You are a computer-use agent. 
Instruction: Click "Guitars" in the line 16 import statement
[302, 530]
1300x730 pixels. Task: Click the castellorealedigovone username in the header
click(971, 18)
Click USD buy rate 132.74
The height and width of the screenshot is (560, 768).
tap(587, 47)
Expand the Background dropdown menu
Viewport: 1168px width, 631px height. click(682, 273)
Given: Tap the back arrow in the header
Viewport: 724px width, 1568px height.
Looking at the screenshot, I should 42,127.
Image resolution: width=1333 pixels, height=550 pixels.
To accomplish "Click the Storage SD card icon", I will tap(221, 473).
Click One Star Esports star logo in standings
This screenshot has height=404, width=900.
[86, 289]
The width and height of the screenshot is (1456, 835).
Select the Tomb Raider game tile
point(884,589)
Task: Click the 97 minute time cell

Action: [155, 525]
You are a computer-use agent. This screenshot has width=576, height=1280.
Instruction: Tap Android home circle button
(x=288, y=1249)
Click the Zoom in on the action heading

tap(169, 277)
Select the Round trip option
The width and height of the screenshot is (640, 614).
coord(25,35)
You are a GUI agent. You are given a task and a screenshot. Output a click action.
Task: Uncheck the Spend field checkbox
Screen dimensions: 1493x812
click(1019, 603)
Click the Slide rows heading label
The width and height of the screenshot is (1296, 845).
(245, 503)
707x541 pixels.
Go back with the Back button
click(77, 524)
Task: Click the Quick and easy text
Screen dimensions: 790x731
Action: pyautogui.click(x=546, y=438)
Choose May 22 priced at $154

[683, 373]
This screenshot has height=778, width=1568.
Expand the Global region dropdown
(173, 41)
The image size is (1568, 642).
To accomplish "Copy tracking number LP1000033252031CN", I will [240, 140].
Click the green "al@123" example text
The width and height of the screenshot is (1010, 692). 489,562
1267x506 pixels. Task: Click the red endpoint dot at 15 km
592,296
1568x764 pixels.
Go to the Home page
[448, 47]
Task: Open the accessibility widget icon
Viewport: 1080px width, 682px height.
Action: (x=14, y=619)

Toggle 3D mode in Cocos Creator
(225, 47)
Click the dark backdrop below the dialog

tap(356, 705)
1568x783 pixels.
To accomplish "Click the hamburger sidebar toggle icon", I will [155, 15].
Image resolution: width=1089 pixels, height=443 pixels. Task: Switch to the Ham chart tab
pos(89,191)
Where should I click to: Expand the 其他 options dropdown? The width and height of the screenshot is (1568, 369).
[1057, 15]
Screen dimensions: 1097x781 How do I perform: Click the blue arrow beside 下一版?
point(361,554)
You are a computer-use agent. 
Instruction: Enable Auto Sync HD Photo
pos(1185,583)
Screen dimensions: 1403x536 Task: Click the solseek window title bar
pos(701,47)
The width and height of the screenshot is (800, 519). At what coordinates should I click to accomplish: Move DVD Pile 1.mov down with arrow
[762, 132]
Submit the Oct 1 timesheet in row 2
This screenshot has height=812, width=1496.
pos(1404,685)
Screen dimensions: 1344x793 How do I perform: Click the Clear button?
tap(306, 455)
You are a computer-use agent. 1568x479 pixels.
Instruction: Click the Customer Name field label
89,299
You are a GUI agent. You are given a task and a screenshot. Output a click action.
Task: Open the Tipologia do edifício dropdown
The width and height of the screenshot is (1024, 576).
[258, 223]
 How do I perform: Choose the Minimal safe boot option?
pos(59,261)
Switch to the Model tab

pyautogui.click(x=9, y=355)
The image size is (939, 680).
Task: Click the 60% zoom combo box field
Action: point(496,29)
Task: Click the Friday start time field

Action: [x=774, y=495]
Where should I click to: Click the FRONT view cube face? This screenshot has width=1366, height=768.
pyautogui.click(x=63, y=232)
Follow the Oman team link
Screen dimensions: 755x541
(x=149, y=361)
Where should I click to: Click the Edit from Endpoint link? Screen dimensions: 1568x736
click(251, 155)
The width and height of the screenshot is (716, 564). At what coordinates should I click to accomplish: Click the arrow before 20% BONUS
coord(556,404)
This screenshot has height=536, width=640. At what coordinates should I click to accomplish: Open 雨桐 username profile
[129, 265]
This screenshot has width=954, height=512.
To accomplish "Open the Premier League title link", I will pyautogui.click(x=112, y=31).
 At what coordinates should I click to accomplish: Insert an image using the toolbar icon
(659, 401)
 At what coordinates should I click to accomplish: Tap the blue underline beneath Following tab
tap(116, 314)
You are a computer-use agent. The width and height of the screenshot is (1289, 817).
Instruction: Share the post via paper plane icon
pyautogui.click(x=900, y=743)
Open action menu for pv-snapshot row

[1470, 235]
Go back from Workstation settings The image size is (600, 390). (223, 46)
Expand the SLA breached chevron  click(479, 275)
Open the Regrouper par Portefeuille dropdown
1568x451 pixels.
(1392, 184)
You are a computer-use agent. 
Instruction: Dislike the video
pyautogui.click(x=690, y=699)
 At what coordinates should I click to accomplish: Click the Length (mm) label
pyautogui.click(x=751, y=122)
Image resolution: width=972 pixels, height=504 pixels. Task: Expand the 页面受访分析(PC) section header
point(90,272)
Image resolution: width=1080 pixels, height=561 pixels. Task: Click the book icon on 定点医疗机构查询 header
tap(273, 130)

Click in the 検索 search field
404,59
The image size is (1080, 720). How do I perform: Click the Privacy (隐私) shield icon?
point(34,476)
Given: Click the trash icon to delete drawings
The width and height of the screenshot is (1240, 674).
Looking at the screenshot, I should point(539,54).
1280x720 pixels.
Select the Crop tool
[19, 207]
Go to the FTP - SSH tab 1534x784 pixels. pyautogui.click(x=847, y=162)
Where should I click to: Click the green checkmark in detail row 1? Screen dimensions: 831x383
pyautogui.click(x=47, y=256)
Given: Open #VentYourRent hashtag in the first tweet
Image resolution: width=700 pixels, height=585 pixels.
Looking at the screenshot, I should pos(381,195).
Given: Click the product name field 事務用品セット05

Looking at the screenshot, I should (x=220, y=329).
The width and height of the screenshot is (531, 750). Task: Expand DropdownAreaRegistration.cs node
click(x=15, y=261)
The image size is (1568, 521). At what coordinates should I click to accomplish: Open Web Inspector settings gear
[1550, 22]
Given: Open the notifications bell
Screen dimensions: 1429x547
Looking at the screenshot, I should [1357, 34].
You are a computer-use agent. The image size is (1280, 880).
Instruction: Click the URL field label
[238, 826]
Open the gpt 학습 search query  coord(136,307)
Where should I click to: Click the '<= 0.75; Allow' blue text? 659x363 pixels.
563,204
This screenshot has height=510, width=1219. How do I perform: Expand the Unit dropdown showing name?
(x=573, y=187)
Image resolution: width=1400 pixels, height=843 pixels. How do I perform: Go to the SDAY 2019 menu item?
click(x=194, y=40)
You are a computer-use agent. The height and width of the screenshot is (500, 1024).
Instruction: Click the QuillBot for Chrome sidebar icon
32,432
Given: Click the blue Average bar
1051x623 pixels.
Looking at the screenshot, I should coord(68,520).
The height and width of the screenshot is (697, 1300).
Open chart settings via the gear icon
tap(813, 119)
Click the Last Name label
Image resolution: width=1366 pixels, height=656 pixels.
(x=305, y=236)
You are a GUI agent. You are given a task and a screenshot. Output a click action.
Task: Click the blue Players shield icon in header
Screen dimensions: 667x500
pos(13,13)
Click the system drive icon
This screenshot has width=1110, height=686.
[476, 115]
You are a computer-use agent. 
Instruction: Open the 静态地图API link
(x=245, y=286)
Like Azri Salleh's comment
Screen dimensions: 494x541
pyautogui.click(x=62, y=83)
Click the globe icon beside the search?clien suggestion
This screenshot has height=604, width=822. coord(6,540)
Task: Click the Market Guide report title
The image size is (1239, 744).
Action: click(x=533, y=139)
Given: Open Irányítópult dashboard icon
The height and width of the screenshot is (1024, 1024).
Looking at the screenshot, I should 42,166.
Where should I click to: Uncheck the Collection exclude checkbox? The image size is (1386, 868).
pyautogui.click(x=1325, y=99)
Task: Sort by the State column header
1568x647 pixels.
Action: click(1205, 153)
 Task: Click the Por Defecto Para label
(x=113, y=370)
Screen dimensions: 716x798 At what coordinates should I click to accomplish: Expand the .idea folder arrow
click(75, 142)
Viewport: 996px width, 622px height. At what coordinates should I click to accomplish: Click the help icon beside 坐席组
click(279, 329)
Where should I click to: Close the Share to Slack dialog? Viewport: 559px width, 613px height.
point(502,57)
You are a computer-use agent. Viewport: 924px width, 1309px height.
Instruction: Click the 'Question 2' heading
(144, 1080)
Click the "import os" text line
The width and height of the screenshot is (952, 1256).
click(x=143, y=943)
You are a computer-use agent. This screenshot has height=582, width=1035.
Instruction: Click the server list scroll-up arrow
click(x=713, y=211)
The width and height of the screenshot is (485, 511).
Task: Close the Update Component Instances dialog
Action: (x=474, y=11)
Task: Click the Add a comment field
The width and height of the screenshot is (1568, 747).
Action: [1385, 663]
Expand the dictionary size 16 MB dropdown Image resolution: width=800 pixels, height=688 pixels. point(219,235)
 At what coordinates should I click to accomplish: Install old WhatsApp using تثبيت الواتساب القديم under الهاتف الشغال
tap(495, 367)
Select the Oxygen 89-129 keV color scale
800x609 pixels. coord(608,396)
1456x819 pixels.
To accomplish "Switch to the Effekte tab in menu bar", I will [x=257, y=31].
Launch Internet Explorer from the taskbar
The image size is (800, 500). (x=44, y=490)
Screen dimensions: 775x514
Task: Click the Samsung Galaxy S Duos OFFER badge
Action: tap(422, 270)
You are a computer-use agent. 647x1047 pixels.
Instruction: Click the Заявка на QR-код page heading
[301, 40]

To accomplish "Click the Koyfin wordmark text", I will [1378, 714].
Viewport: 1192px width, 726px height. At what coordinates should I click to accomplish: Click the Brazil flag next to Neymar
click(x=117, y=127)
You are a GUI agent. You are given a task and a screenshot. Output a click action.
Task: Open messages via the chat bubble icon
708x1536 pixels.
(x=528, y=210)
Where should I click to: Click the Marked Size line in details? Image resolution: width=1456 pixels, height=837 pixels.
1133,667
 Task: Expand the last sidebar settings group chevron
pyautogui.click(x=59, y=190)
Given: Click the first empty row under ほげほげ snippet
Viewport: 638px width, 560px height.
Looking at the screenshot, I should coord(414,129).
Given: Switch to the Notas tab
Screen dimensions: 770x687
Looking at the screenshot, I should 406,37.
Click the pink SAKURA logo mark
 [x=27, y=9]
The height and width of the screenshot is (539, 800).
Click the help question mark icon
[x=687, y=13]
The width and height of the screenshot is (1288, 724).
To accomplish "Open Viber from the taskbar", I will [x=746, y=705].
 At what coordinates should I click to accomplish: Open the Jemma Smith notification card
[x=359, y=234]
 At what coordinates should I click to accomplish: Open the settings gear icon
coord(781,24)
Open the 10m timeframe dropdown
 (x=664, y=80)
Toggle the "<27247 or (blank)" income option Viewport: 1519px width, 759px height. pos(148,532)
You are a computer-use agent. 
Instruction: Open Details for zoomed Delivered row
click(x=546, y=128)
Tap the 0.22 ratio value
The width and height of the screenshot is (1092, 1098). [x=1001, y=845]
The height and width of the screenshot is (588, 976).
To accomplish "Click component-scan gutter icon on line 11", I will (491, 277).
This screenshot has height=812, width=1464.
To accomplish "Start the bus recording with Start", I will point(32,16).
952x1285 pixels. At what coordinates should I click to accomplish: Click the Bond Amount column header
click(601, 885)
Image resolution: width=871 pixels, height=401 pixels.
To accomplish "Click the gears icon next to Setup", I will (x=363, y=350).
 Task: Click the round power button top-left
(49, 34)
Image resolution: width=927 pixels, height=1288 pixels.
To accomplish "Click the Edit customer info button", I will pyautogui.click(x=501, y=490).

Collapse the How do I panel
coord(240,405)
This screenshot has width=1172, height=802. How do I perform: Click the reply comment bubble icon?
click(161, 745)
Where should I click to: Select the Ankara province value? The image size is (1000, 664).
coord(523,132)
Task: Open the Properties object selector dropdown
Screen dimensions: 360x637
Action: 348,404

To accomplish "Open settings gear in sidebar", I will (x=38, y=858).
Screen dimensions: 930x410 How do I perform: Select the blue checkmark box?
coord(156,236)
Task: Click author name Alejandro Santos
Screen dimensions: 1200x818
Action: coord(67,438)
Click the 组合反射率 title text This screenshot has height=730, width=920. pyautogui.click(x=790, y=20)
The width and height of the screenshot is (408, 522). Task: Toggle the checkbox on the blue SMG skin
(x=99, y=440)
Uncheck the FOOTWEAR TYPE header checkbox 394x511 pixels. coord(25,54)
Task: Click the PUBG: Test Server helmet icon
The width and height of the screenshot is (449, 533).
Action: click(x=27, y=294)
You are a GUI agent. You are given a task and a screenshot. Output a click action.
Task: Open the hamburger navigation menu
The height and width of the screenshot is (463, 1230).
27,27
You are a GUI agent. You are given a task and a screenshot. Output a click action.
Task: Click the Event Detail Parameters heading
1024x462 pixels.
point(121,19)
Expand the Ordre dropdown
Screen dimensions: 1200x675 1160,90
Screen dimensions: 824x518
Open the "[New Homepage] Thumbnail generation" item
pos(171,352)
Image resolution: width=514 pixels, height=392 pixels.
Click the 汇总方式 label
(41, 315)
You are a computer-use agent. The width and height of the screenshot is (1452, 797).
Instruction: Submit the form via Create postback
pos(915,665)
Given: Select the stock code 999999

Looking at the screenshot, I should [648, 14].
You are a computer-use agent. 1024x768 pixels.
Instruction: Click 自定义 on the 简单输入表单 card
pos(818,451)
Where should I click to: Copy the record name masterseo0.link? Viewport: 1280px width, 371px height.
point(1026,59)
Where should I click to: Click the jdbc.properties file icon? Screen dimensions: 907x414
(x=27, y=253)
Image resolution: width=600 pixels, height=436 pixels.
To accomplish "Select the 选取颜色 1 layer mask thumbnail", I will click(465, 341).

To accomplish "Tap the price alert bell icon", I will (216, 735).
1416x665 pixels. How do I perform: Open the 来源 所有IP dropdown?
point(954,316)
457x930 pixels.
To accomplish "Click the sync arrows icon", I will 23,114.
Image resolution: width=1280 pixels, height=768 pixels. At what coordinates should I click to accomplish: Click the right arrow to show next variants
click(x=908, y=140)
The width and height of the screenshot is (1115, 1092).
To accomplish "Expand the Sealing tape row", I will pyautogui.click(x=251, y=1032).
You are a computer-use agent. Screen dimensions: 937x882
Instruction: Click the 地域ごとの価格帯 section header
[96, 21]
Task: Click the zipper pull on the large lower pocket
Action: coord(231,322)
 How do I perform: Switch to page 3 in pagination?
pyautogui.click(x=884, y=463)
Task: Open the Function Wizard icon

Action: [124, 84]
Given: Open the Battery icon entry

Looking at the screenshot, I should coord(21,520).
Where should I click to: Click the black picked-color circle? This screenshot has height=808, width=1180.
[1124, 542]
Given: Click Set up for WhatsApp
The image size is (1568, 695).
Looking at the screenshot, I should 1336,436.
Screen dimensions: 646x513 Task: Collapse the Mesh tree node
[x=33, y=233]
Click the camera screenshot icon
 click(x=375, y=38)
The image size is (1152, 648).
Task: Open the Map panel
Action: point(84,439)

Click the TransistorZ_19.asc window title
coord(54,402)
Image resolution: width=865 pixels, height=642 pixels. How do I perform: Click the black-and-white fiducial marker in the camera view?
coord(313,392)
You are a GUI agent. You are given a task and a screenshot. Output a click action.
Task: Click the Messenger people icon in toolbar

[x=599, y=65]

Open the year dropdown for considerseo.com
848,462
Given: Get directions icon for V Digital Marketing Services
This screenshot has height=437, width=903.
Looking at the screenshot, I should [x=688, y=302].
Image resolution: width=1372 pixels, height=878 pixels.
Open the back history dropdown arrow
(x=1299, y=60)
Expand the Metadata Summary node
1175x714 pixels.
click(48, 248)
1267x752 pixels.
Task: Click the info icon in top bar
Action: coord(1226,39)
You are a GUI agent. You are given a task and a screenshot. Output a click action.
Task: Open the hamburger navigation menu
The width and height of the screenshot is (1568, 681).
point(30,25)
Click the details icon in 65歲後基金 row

----------------

Task description: After checking the entries, state how many lines contain "first", and write nothing but the number.

Written solution: 2